The invention discloses solar energy photovoltaic component and building integrated photovoltaic component a kind of solar energy photovoltaic components of the present invention, and including metal backing, the metal backing surface is provided with insulating layer；Mat formation on the insulating layer solar battery cell；Solar-energy photo-voltaic cell cell surface is mated formation gluing oxidant layer；The gluing oxidant layer is Nian Jie with glass panel by solar battery cell.Solar energy photovoltaic component and building integrated photovoltaic component in the present invention, voltage is low, safe to use.Its every piece solar battery cell works independently, even if a certain piece of solar battery cell is blocked or damages, it is also only the single failure of the solar cell for being blocked or damaging, it will not cause other solar battery cells to fail, it will not cause the circuit malfunction residing for it, therefore it is more suitable for being used in open air, is not easy to be affected by the external environment.

Description

New solar photovoltaic components and building photovoltaic integrated components

technical field

The invention relates to a novel solar photovoltaic component and a building photovoltaic integrated component.

Background technique

Commonly used solar photovoltaic modules, each battery pack is composed of multiple solar cells connected in series.
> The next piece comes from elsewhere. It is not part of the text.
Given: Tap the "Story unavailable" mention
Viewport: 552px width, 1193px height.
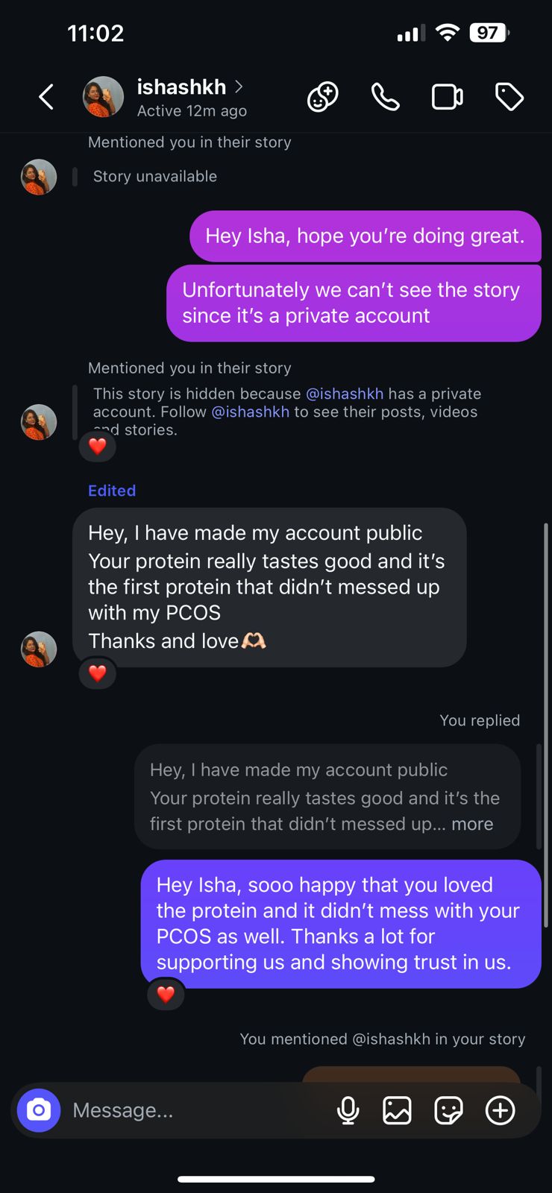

During use, such a setting method will bring unexpected troubles. For example, when leaves or foreign objects fall on the solar cells, they will block the sunlight. The shaded solar battery unit will reduce the power generation efficiency or even fail completely. If a solar battery unit fails, the entire battery module will fail. In addition, when a certain solar cell unit fails partially or completely, it will generate heat, and in severe cases, hot spots will be formed. When a solar battery unit fails, it will also cause a voltage increase, and in severe cases, the solar battery unit will be broken down. Due to the risk of breakdown, only polymer materials can be used for the back sheet of the solar cell unit, but it is difficult to achieve 100% waterproof effect of polymer material sealing, which not only reduces the service life of the solar cell unit, but also limits the solar photovoltaic Promotional application of components. The solar cell units in the prior art are connected in series. During use, dust, leaves and other foreign matter will sink to the bottom of the module due to gravity and block the solar cell units at the bottom. Products in the prior art cannot avoid such problems.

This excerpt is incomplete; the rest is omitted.